The World Health Organization has verified 13 attacks on healthcare facilities in Iran since February 28. Four healthcare workers dead. Twenty-five injured. Four ambulances hit. The Iranian Red Crescent reports 13 medical facilities and nine Red Crescent centres damaged or destroyed. The Valiasr Burn Hospital — a facility that treats people with the injuries this war is producing — has been rendered inoperable.

U.S. Central Command’s official statement:

We have never — and will never — target civilians.

Both statements are true simultaneously.

And that’s the point, for Hegseth.

The Mechanism

The hospitals aren’t hit by accident. They’re hit by architecture. Gandhi Hospital in Tehran was damaged when Israeli strikes hit the state television buildings and communications antenna next door. The actual target was infrastructure. Gaza observers will note the pattern of Israel saying children aren’t being targeted, and there certainly isn’t an extermination plan, while also rapid increases in dead are from drones that chase children until they are hit in the head.

Former Dutch army commander Mart de Kruif said the sheer number of children shot in the head or chest made the claim of “accidents” implausible. “This is not collateral damage. It is intentional,” he said.

The Tehran hospital was in the blast radius. Khatam al-Anbiya, Motahari, and Valiasr are all in the same neighborhood as the Iranian police headquarters, which was the stated target.

So CENTCOM can say it doesn’t target hospitals. It targets the buildings next to hospitals, with weapons whose blast radius includes hospitals, in a campaign whose rules of engagement are in Defense Secretary Pete Hegseth’s own words:

…designed to unleash American power, not shackle it.
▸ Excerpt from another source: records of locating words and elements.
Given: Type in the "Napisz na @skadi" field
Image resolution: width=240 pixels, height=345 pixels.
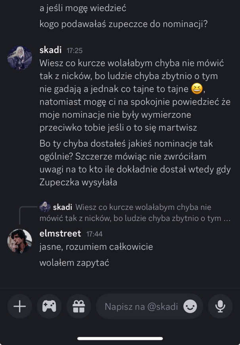Looking at the screenshot, I should coord(141,307).
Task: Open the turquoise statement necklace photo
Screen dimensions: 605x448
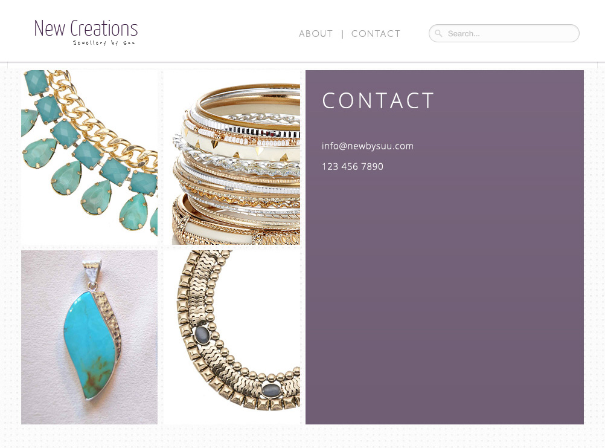Action: [89, 157]
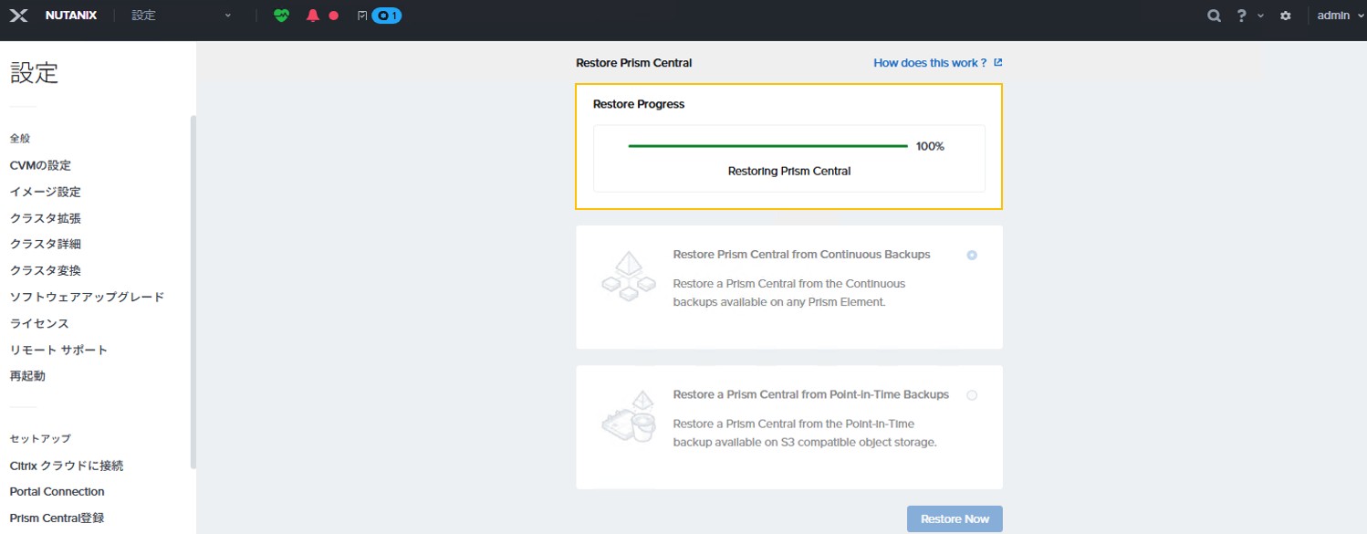Click the gear settings icon
Viewport: 1367px width, 534px height.
click(x=1286, y=16)
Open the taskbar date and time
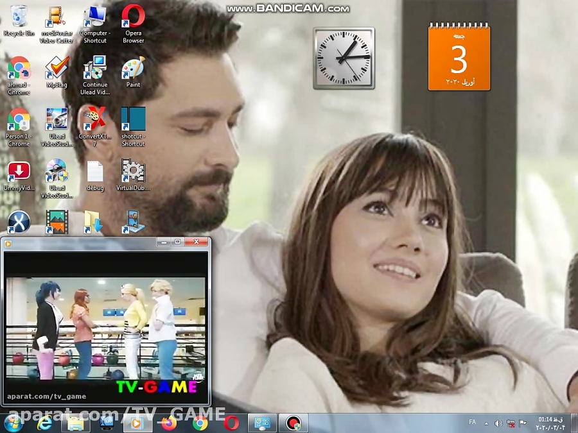This screenshot has height=433, width=578. (x=550, y=423)
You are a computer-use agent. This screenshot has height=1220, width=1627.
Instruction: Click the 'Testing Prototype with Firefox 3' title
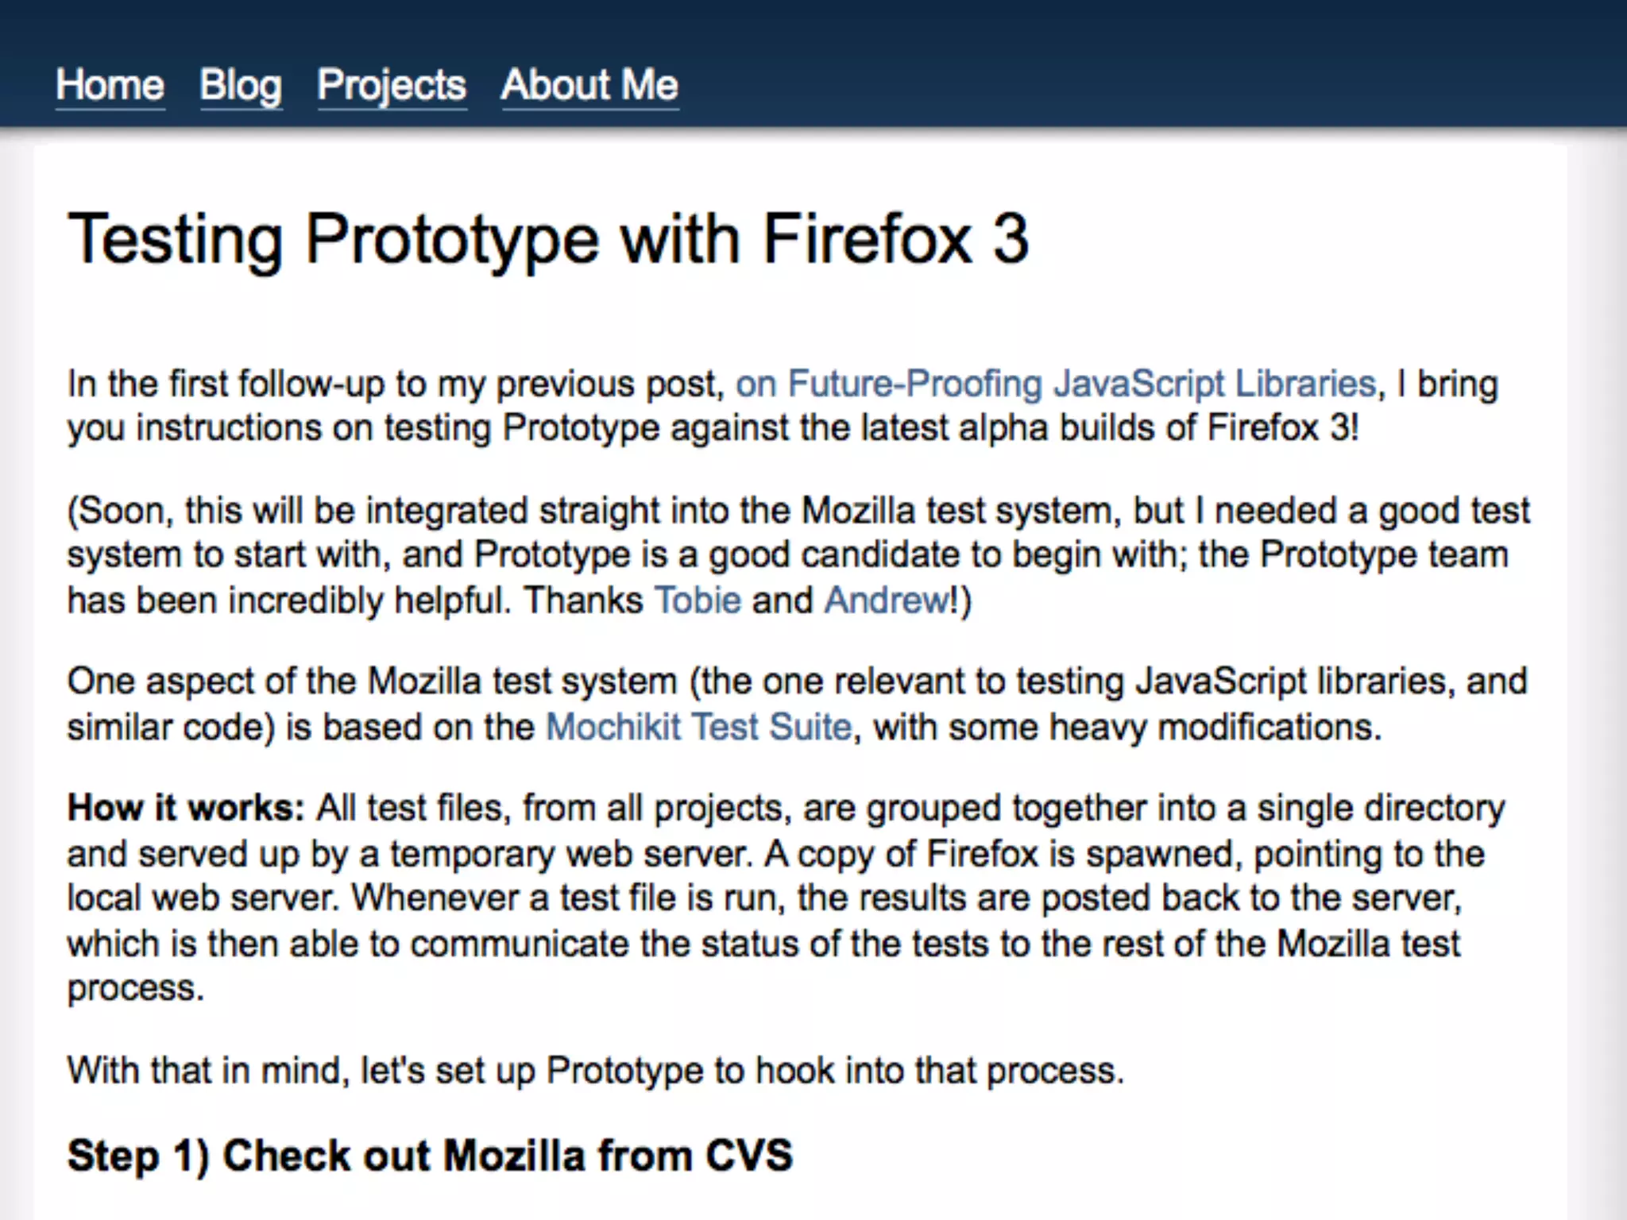[x=548, y=238]
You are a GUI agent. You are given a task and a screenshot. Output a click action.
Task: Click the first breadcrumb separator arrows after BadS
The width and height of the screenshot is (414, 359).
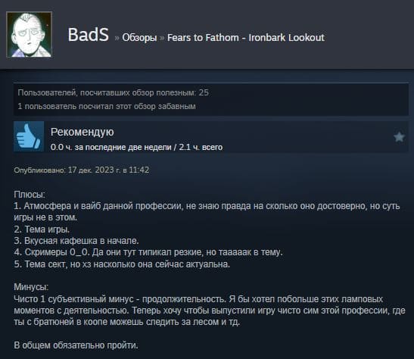tap(117, 39)
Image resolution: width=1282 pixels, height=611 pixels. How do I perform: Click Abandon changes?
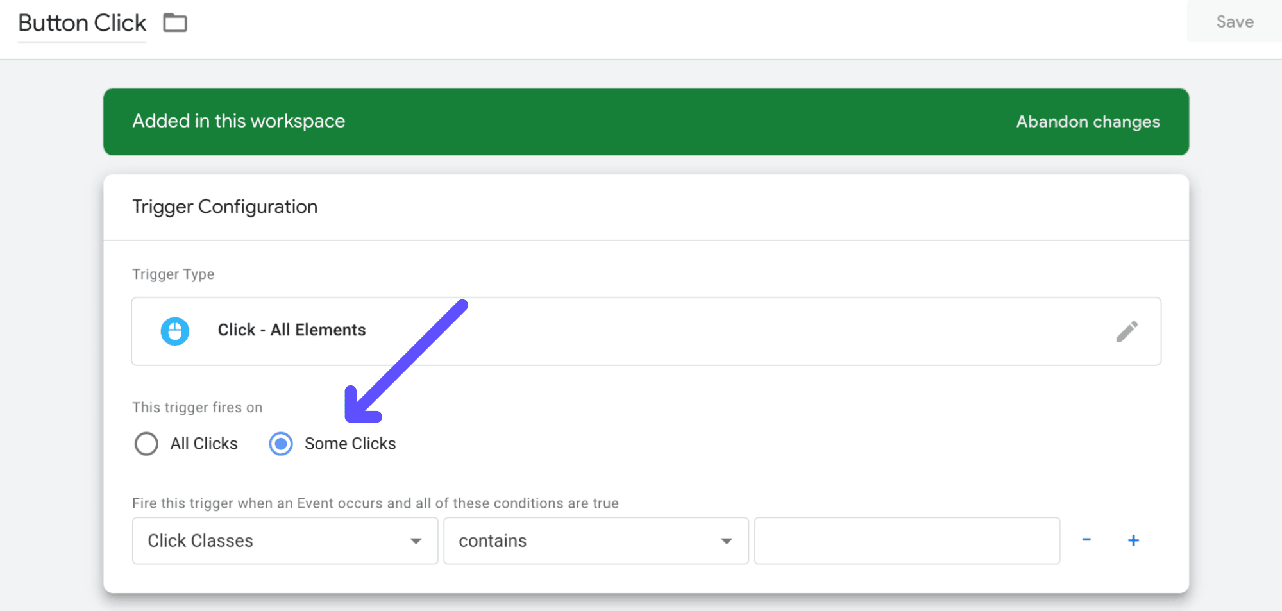[x=1087, y=121]
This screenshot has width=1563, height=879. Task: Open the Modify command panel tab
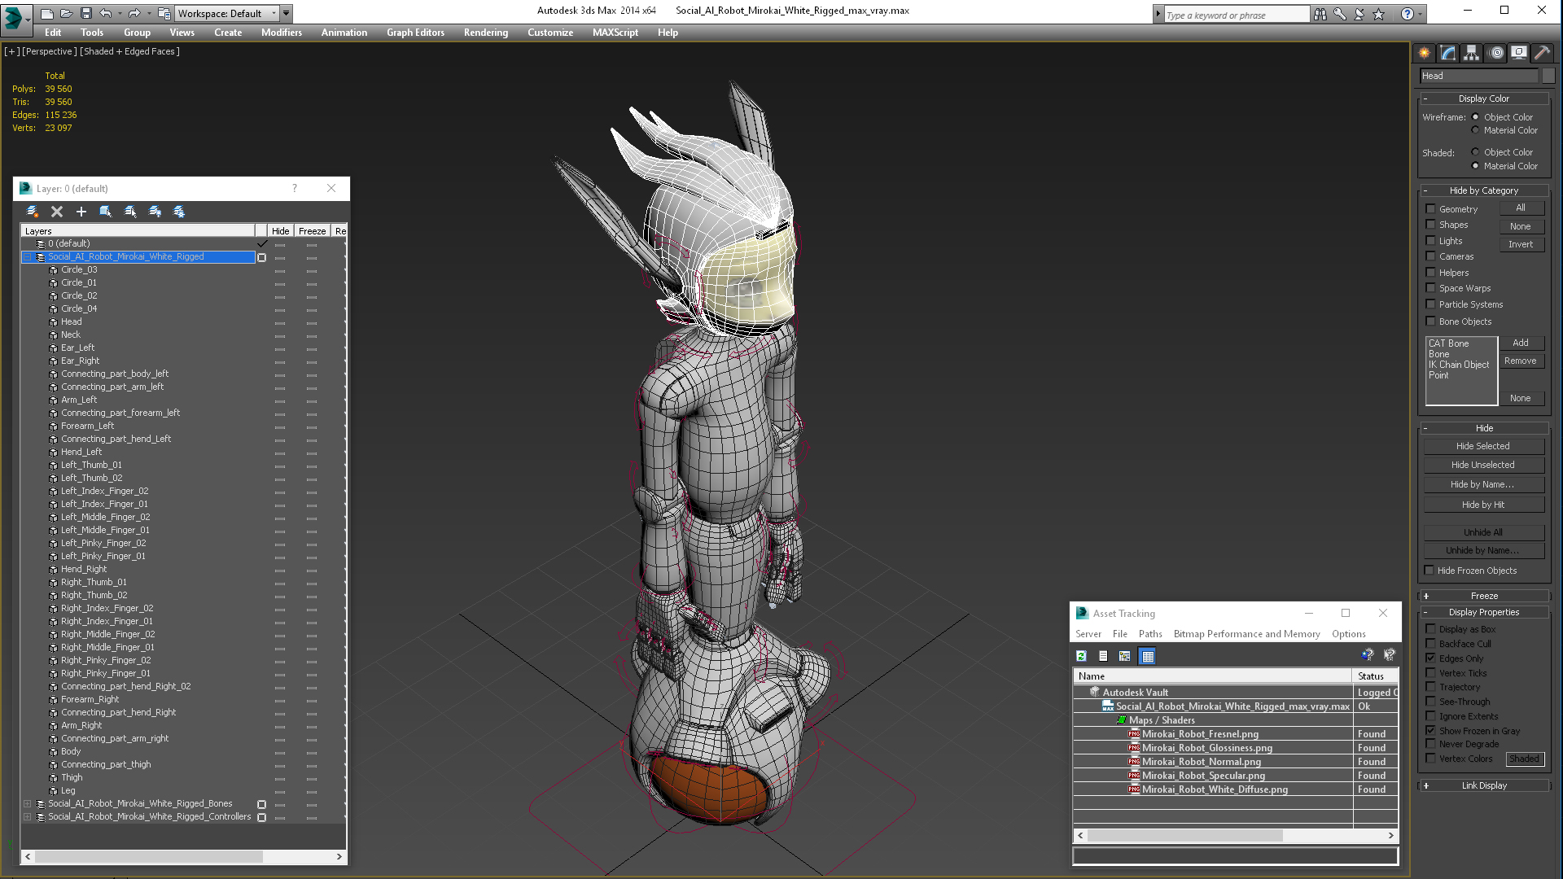pyautogui.click(x=1447, y=53)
The shackles he’s describing are the Geneva Conventions.

  • Distinction
  • Proportionality
  • Precaution

That’s the legal architecture the United States built, championed, and taught the world to depend on it for stability and predictability. Hegseth now calls stability a “tepid legality” while he commits random and obvious war crimes. He frames the laws of armed conflict as purely political.

A girls’ school in Minab is bombed by America, scared children killed while waiting together to be picked up and taken home to be safe. 175 dead. The U.S. keeps bombing, and says its 24/7 pinpoint precision experts are “investigating.” Israel, the most advanced surveillance apparatus in the world, says it’s not aware of any strikes in that area.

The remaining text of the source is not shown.